I predoni, infatti, erano penetrati da poco nel bar "Lady's" di piazza Martiri, forzando due finestre laterali. Una volta all'interno hanno messo ko le slot machine, rubando quanti più soldi possibile, e si sono portati via la macchinetta cambiamonete. A lanciare l'allarme è stata una passante, che ha dichiarato di aver visto i malintenzionati uscire dal bar e trasportare a braccia il cambiamonete oltre una recinzione, per poi entrare in un capanno degli attrezzi, da cui poi era possibile udire dei sordi rumori di colpi. E' stato grazie alla sua segnalazione immediata se i carabinieri sono riusciti a piombare sul posto e stringere le manette ai polsi ai delinquenti, in possesso anche di buoni pasto per circa 700 euro spariti dal ristorante bar "Commercio" di piazza Battisti. Tutta la refurtiva è stata restituita ai legittimi proprietari: ossia 1700 euro in monete e i buoni pasto già vidimati. L'arresto è scattato nel momento in cui i tre sono stati visti uscire dal capanno e uscire in strada a bordo di una Peugeot 206, con a bordo diversi strumenti da scasso.

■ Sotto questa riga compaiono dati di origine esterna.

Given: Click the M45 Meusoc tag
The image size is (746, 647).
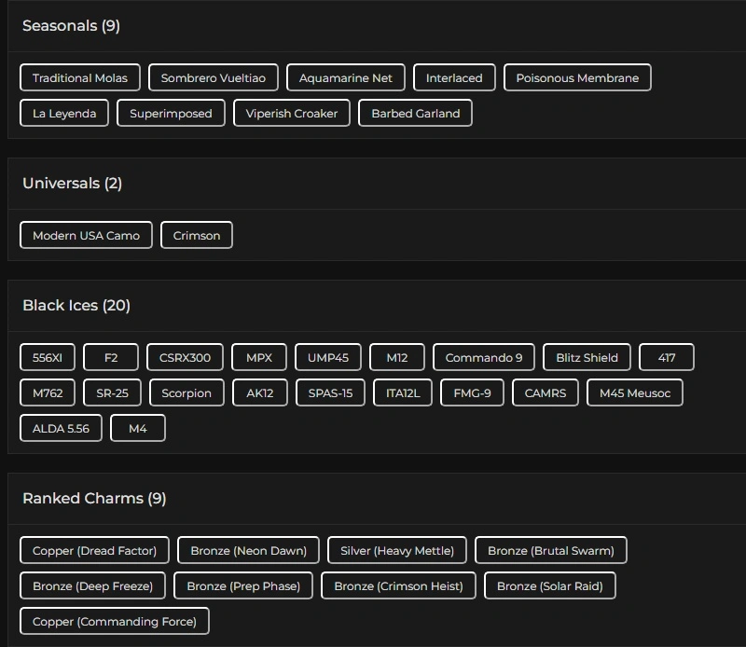Looking at the screenshot, I should pos(635,393).
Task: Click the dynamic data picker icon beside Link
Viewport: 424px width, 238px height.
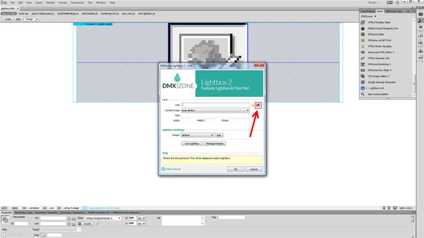Action: 258,105
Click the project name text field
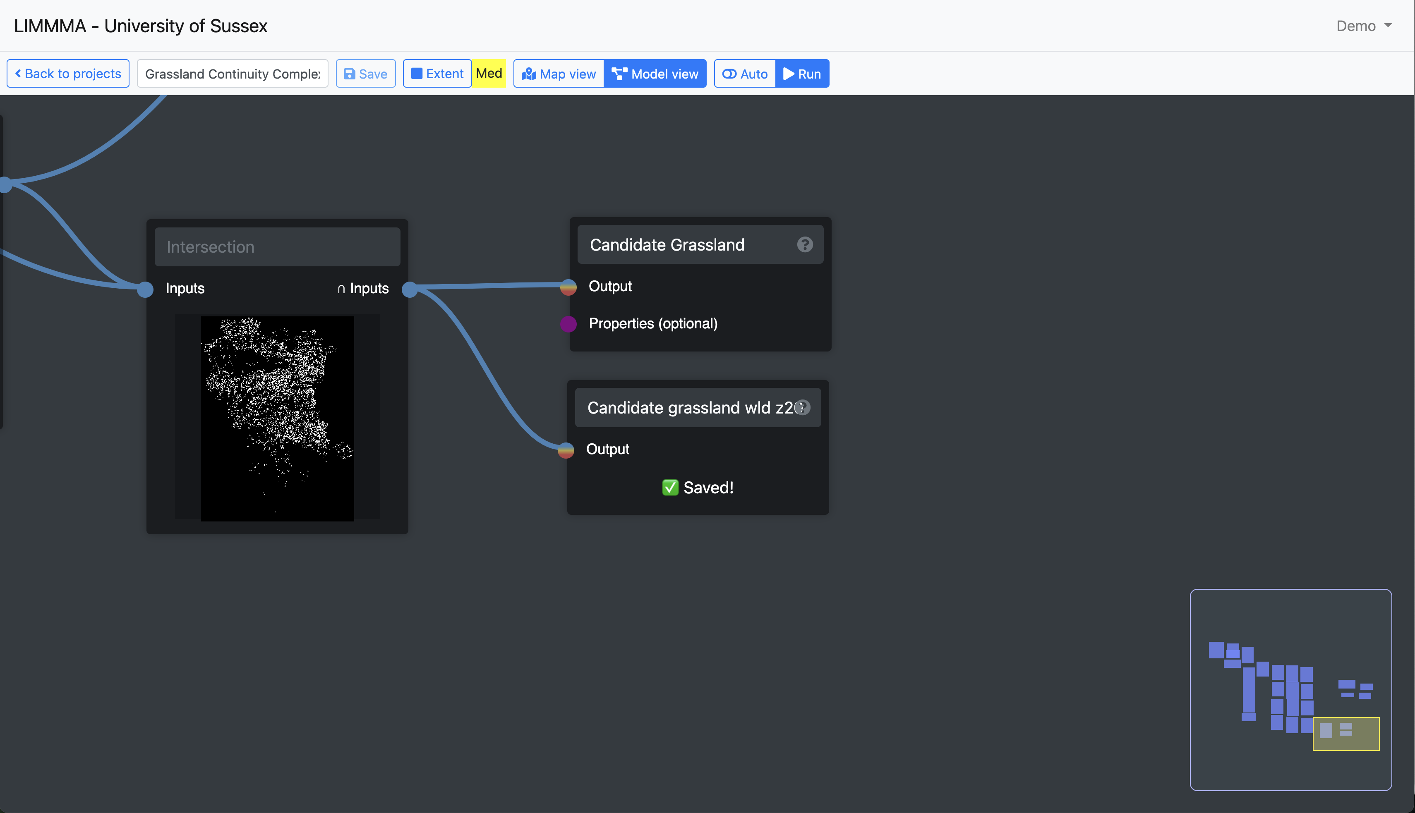1415x813 pixels. [232, 74]
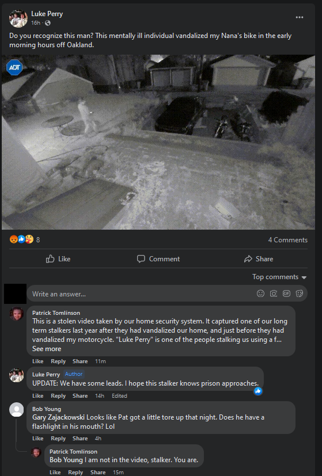
Task: Reply to Bob Young's comment
Action: 58,439
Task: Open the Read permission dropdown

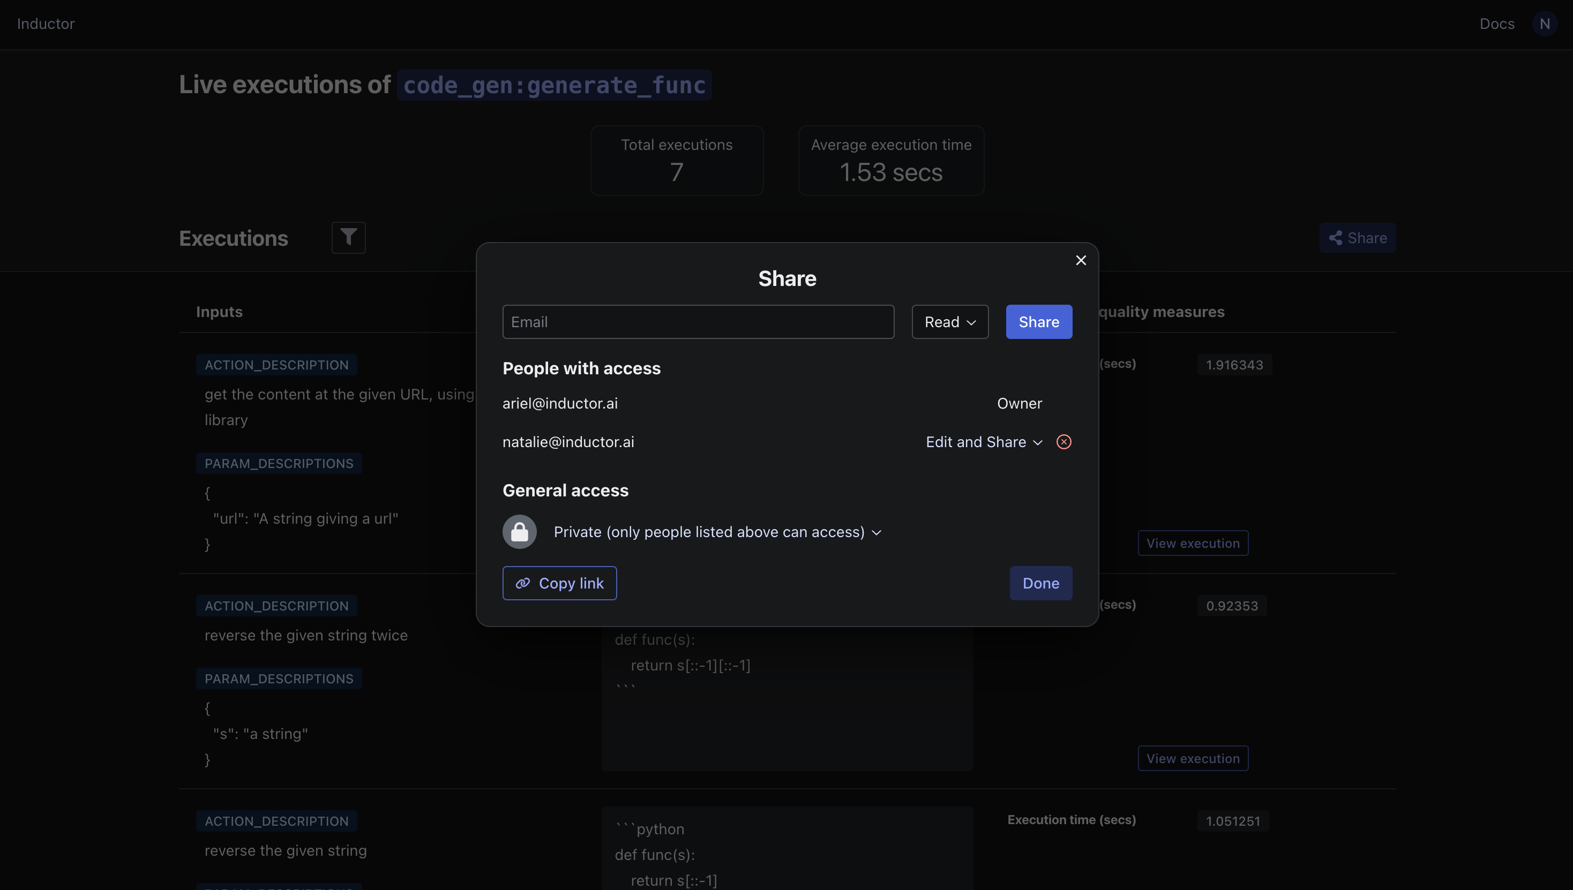Action: coord(950,322)
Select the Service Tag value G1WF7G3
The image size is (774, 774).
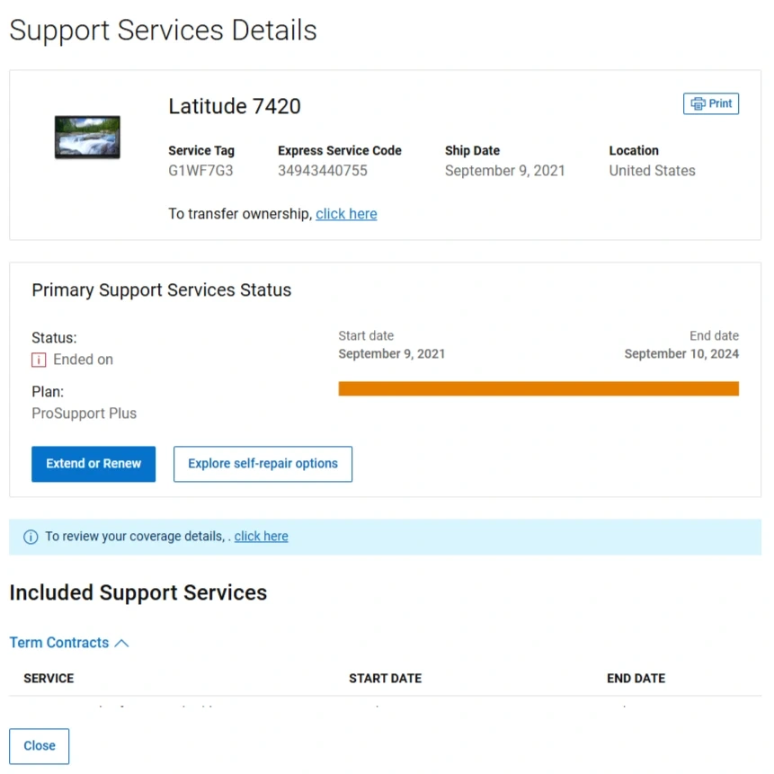pos(200,171)
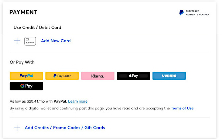Image resolution: width=219 pixels, height=139 pixels.
Task: Click the Use Credit / Debit Card heading
Action: [x=37, y=27]

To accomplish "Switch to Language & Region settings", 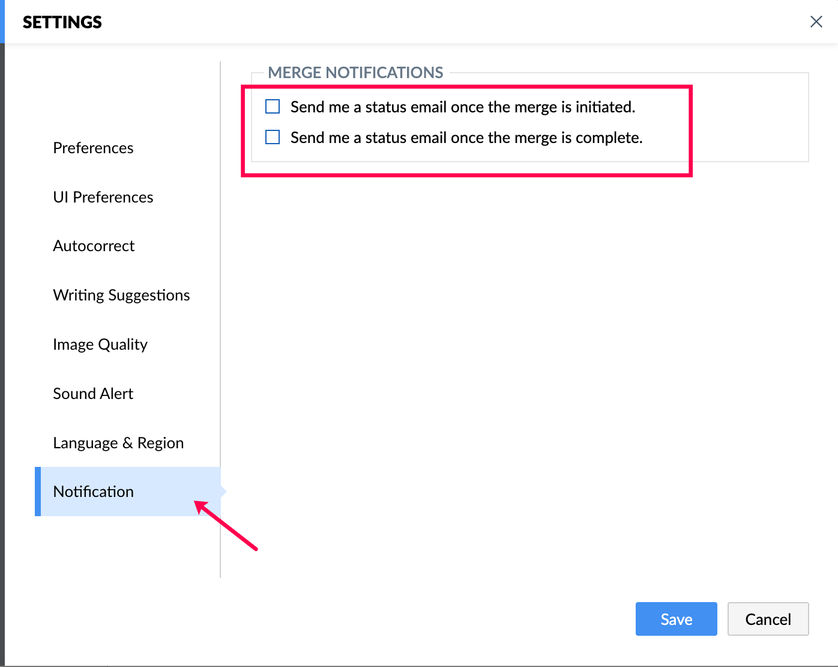I will pos(118,443).
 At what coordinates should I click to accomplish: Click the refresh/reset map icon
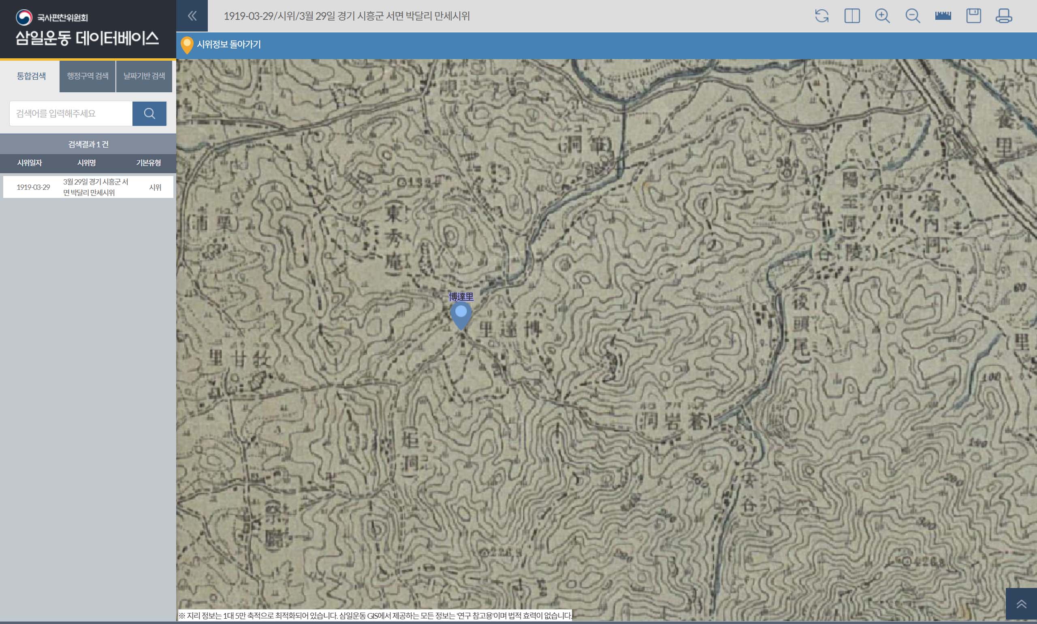[x=822, y=16]
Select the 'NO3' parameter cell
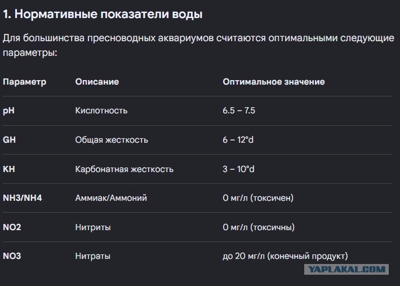 (x=12, y=256)
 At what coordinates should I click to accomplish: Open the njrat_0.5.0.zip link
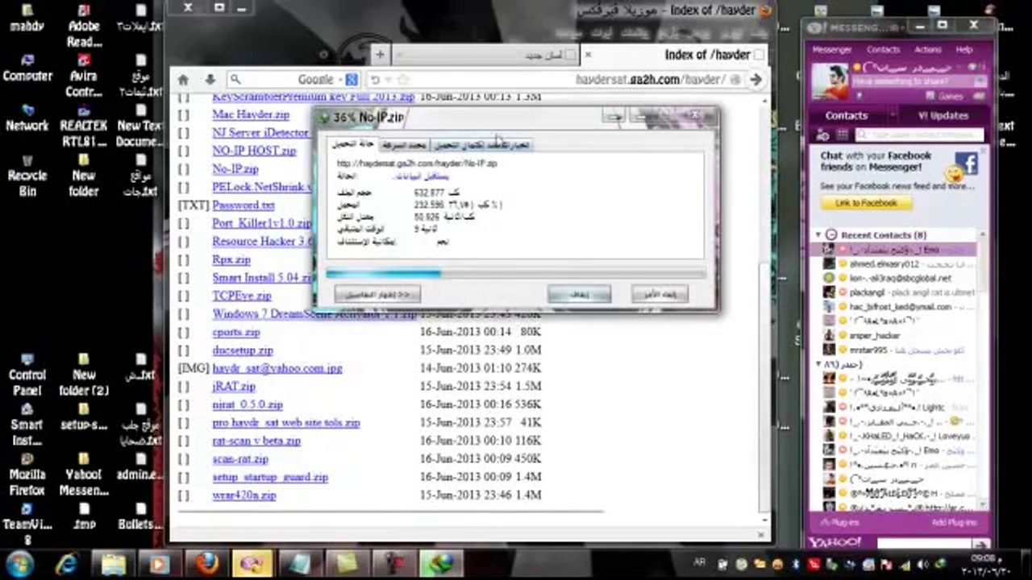[247, 405]
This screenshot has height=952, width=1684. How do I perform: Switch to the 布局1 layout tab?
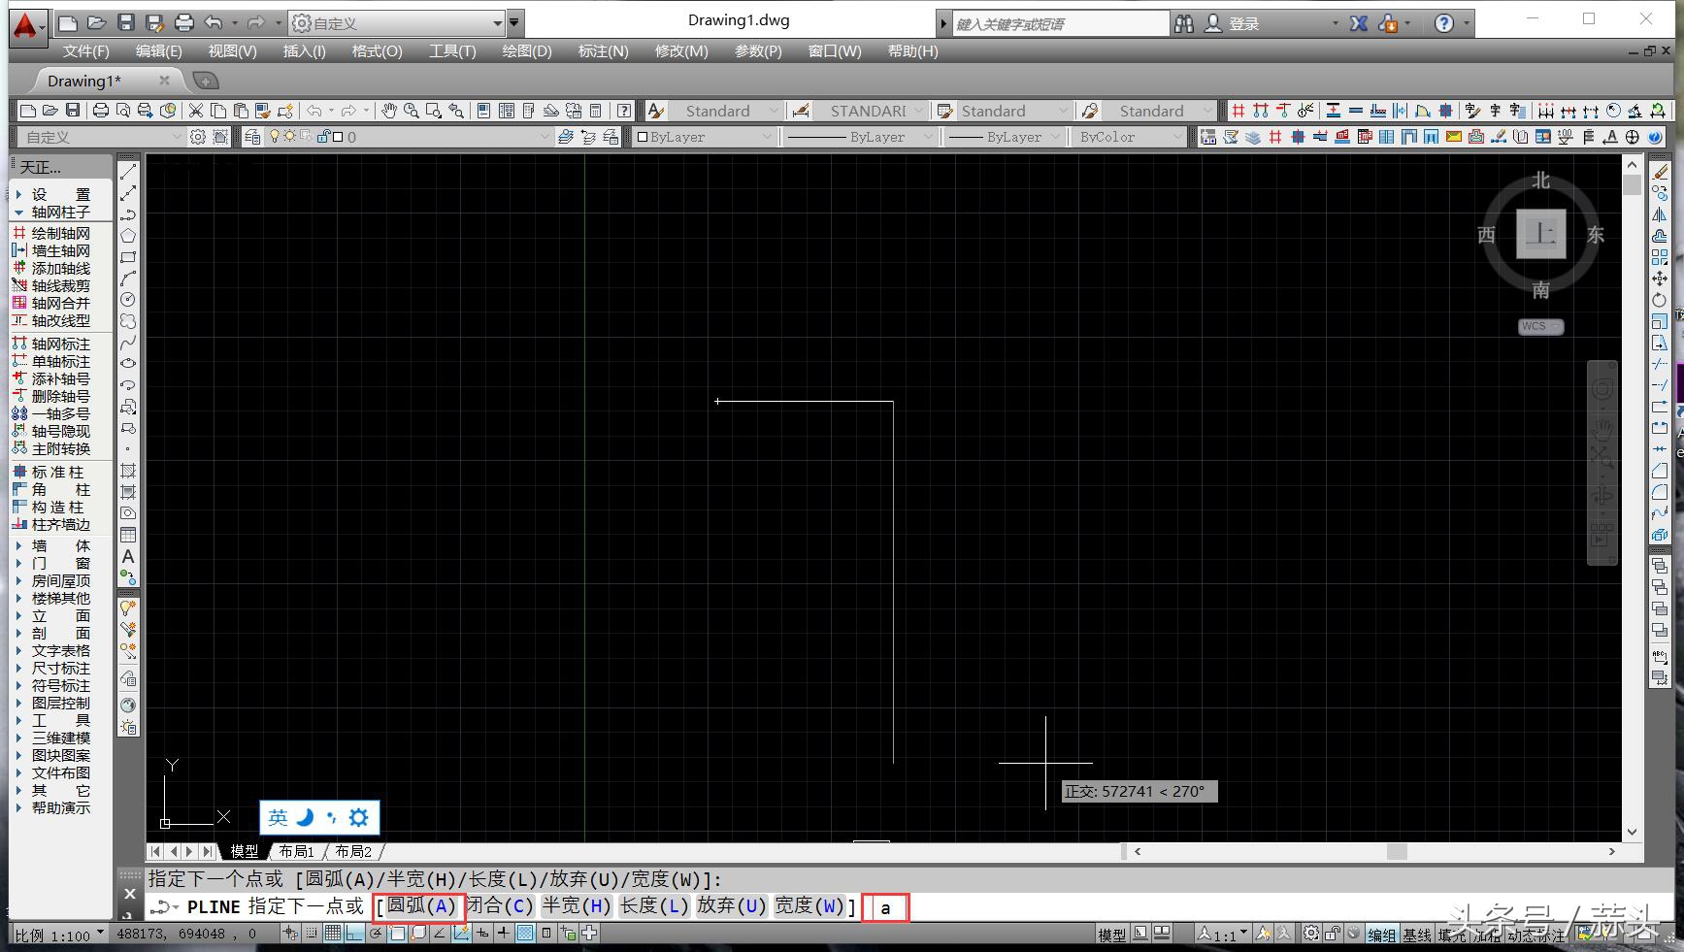(296, 851)
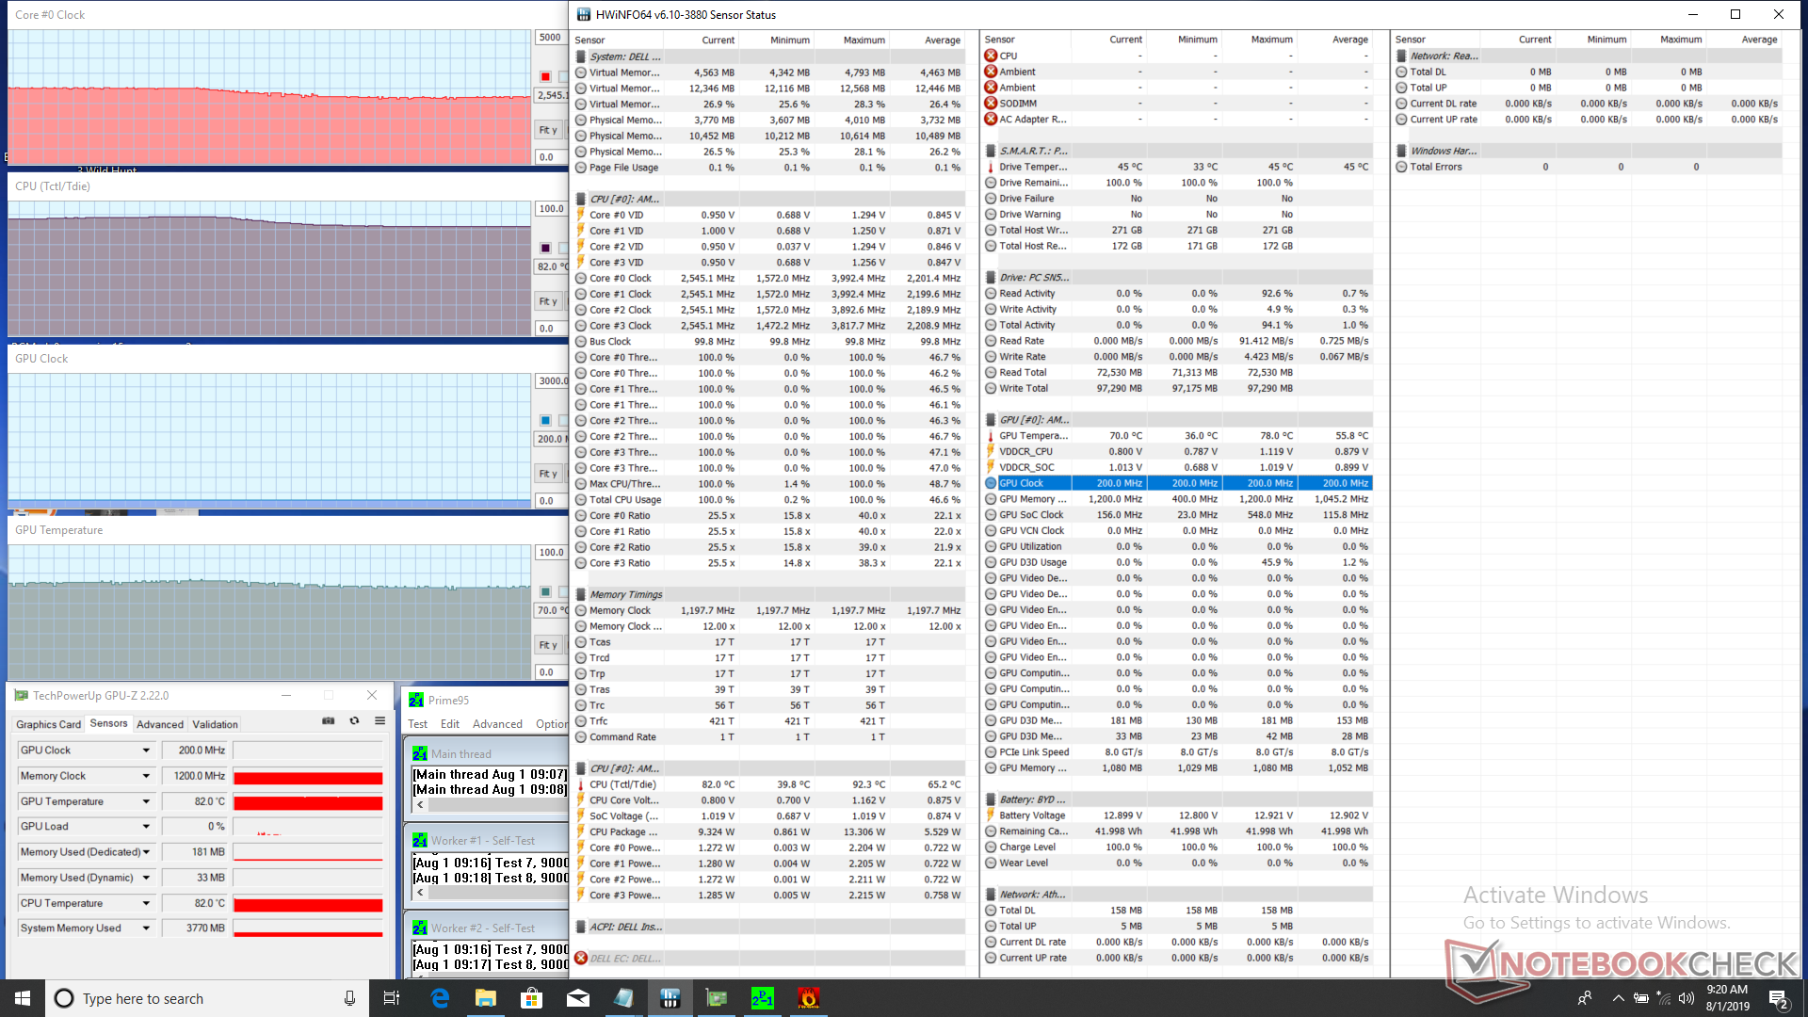Switch to the Graphics Card tab
This screenshot has height=1017, width=1808.
(x=48, y=724)
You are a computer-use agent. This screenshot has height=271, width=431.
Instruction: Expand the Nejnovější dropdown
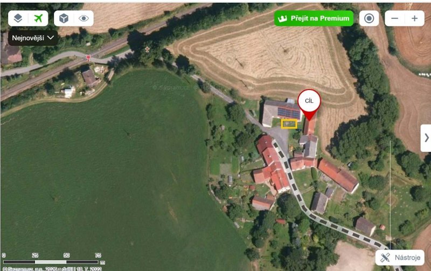point(33,38)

In particolare il ristorante aveva già subito un'incursione simile non più di 48 ore prima. Un uno-due che non poteva che mettere in ginocchio il titolare, prima di essere contattato dalle forze dell'ordine ed essere informato dell'arresto. Come detto, del furto i gestori si erano accorti solo la mattina presto, visto che il sistema d'allarme era già stato messo fuori combattimento venerdì con la prima incursione. In 48 ore, dunque, è partita di nuovo la conta dei danni, piuttosto ingenti. Non solo la serratura della porta sul retro da sostituire e il sistema anti intrusione da rimettere a nuovo, ma anche la voglia dei predoni di lasciare dietro di sé fastiodiosi segni del proprio passaggio (è stato tutto messo a soqquadro) forse per la delusione di trovare ben poco da rubare. Del resto c'era già stato qualcuno che aveva fatto razzia solo due giorni prima.

Lunedì mattina la convalida dell'arresto: il "mestrino" è stato condannato a due anni di domiciliari e il pagamento di 400 euro di multa, gli altri due a poco più di tre anni di reclusione. Da scontare in carcere.